What is a Nature Order Zociety like if it exists here and now? Today, we talked about the comparison between a Nature Order Zociety and other similar kinds of communities. We wrote down a list that included: commune, co-operative, collective, colony, co-housing, club, cult, kibbutz, Amish settlement, Agrihood, utopia and nirvana. Surprisingly, it contained a lot of ‘c’ words but on second thought, it could be expected since the Latin root ‘co-’ means together. We all gave our own interpretations, learned new definitions and debated on some finer points of distinction and nuances.
Most of us had no idea what an ‘Agrihood’ is. Apparently, it is a term combining agriculture and neighborhood, with a residential community built around a farm which may or may not be jointly owned and operated by those residents. But the residents share or have access to the farm produce through perhaps a CSA (Community-supported Agriculture). It had probably sprung from the popularity of the farm-to-table movement.
Instead of comparing the Nature Order Zociety with each term head-to-head, we decided to focus on all the positive and negative connotations that we could pick and choose to include or exclude. We all liked the idea of the communal living arrangement, resembling the caring support network and camaraderie of a close-knit village. By pooling and sharing resources and responsibilities, the inherent economies of scale, specialization and efficiency would hopefully eliminate waste and lead to savings for others or for the future and a foundation of self-sufficiency. We wanted to be inclusive and open to anyone. By being farm-based, living off the land and within our means, we could become self-reliant and less susceptible to external disruptions, and foster a peaceful coexistence with nature. However, we concluded that the Nature Order Zociety’s three overriding prerequisites: sustainability, self-sufficiency and resilience, took precedence over everything else.
On the other hand, we all agreed that commune, cult and colony had a negative connotation and we wanted to keep out the controversial elements in politics, religions, ideologies, etc., especially dogmatism and extremism. But we recognized that people tend to relate better to certain values and principles that are organized around certain disciplines that they find easy to understand, familiar, attractive and uniting. So there was a fine line between being moderate and extreme and frequently it was up for interpretation. The sweet spot was finding the common ground that made sense.

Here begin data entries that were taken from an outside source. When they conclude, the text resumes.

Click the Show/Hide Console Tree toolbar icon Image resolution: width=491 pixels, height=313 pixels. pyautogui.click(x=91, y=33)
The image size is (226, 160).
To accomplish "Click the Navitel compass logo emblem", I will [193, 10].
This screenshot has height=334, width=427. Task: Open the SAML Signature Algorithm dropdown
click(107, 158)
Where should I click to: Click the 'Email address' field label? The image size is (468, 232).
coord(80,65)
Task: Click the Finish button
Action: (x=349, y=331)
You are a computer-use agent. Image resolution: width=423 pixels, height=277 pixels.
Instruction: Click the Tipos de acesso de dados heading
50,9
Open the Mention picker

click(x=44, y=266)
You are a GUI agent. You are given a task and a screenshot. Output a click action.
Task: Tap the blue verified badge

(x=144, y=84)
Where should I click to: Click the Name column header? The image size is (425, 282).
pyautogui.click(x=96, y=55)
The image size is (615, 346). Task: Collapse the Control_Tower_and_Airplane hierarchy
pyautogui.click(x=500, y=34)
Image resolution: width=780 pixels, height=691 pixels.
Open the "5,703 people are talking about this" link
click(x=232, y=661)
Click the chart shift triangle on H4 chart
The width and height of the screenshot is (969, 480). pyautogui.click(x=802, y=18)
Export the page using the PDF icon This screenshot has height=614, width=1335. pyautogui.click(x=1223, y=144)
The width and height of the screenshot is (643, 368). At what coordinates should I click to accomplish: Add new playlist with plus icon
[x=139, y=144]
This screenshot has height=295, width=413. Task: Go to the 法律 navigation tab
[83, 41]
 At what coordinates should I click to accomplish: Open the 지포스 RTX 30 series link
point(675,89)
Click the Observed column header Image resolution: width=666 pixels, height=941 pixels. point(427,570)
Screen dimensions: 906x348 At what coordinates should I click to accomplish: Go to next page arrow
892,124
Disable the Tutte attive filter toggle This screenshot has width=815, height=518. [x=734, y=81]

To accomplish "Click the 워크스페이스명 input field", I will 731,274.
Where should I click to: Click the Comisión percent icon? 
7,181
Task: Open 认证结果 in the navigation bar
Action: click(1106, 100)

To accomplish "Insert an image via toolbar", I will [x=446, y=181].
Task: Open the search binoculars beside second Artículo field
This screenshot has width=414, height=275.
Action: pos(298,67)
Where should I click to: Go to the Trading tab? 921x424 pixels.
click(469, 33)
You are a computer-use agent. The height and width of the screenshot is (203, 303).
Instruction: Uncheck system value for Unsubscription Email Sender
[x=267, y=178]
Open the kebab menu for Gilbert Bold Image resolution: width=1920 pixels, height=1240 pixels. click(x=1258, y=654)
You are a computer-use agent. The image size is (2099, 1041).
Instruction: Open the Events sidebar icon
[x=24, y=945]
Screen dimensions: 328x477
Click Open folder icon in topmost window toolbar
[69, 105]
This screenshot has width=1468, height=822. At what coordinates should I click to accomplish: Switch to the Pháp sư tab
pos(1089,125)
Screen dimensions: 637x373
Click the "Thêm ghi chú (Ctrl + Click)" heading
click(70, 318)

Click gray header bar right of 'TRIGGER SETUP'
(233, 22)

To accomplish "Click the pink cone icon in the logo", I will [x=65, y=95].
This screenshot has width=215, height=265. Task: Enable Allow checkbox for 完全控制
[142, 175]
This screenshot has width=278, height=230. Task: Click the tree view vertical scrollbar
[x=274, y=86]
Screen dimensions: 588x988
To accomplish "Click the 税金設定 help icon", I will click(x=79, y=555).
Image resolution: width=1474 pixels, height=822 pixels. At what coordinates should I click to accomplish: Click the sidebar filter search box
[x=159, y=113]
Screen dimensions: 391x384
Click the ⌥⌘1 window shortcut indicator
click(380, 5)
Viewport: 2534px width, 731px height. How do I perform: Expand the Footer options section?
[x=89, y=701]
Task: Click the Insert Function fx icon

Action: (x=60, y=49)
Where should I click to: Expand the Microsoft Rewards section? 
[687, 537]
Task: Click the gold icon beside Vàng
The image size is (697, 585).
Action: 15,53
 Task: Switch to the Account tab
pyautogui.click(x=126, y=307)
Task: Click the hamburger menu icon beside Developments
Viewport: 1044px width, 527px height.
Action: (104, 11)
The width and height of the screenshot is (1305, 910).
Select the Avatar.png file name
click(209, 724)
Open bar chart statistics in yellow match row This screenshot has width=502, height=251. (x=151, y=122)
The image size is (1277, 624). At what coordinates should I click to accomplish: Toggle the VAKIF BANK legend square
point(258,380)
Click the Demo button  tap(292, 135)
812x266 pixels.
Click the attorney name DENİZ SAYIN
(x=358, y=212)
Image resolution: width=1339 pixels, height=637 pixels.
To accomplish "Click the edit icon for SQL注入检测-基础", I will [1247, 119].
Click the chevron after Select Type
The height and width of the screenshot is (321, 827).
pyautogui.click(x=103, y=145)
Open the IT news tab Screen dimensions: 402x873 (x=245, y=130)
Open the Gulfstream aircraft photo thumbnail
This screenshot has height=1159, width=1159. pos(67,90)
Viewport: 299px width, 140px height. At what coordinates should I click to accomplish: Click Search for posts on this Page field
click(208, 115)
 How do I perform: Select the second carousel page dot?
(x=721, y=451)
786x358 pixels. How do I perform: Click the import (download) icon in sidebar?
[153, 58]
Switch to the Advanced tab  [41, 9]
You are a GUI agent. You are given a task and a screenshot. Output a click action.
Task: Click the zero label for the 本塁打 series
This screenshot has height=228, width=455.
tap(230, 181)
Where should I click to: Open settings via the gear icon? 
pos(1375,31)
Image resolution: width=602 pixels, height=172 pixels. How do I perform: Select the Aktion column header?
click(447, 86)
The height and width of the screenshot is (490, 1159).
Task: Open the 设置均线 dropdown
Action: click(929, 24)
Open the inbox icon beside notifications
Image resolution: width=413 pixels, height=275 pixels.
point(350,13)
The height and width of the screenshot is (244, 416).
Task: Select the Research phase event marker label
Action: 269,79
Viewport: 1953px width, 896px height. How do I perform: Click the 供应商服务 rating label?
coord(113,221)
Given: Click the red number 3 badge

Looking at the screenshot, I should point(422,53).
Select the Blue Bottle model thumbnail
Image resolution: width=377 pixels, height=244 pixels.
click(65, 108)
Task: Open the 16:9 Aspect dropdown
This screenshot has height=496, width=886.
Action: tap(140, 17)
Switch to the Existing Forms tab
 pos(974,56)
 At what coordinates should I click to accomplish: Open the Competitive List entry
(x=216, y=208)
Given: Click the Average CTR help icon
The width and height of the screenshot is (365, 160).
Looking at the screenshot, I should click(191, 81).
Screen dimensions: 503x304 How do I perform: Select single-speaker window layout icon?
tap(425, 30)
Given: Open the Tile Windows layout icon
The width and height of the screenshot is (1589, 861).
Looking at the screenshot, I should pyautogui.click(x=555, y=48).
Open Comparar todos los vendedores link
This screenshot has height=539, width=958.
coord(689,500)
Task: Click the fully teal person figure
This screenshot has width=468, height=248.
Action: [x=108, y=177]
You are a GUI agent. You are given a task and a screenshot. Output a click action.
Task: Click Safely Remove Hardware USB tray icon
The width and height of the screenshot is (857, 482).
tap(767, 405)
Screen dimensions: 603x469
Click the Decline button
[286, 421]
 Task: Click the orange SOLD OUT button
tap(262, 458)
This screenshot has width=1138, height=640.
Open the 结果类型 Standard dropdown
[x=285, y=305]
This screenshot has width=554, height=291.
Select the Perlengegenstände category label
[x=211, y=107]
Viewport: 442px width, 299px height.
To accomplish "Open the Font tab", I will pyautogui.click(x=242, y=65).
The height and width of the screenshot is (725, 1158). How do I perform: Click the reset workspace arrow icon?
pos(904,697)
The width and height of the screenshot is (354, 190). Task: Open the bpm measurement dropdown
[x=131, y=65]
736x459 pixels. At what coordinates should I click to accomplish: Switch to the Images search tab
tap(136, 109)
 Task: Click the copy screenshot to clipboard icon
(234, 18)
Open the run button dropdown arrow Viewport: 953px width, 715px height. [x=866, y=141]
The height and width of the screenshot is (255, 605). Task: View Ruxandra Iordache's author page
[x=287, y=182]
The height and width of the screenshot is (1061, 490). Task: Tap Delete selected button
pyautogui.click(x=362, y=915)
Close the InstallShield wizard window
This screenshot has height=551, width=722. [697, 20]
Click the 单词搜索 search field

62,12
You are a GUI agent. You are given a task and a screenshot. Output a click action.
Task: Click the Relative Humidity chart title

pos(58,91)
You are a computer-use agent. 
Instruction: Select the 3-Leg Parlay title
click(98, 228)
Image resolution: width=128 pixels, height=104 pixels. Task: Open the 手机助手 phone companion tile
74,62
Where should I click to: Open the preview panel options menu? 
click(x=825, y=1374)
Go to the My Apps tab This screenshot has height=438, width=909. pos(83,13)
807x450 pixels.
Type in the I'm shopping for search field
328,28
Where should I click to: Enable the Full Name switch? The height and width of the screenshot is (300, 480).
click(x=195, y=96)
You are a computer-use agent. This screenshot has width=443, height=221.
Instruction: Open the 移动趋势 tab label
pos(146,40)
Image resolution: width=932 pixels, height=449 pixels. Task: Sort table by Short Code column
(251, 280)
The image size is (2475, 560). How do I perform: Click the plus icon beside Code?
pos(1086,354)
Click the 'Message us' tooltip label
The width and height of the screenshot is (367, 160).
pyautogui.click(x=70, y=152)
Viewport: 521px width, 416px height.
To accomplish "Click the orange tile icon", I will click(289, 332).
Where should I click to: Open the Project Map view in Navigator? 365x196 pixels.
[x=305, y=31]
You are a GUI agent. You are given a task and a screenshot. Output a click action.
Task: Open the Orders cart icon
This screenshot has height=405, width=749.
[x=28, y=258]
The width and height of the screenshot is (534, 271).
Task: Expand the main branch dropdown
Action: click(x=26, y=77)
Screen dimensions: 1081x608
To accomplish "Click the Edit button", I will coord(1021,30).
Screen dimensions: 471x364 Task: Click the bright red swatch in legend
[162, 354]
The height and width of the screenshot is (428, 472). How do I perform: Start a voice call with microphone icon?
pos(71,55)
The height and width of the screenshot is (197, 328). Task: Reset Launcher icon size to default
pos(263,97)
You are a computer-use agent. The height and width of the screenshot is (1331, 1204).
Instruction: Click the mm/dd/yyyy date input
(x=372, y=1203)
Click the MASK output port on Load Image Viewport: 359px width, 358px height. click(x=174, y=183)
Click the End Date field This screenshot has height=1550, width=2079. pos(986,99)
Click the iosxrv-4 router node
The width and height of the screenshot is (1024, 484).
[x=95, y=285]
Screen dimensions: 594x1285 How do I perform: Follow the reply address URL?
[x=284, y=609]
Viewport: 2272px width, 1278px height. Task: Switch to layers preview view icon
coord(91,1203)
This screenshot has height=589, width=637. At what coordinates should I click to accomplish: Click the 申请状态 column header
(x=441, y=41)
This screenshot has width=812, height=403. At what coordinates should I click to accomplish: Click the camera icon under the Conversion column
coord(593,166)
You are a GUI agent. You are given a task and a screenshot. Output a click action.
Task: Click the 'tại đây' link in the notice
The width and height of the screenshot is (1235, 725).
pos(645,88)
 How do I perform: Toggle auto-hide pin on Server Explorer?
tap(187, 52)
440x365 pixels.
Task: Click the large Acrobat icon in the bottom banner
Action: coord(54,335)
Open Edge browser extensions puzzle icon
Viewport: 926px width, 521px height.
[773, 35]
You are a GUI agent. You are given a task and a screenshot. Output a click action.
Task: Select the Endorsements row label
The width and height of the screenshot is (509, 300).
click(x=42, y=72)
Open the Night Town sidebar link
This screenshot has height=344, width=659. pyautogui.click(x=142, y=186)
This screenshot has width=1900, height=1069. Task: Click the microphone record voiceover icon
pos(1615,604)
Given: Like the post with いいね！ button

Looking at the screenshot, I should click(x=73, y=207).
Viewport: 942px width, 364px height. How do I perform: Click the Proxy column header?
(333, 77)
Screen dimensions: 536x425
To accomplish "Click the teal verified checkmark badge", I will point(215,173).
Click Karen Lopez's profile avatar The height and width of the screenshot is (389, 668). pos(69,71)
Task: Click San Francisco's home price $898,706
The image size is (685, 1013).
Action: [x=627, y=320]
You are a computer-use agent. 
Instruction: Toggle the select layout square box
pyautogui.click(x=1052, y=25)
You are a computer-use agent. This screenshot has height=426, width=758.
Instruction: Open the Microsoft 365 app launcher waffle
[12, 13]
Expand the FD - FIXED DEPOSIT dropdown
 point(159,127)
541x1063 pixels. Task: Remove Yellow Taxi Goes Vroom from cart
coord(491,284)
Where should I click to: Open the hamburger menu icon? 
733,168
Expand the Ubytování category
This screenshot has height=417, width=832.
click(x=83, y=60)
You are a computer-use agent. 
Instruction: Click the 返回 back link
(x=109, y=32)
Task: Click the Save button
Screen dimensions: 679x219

It is way over our heads to find the perfect solution if it even exists. We think there are ways to mitigate those conflicting situations in our NATORZ, like built-in checks and balance, power sharing, transparency, open communication, collective and participative decision making, mediation over litigation, crowd-sourced solutions, etc. We can only hope that common sense which humans are uniquely endowed with will prevail when the day comes.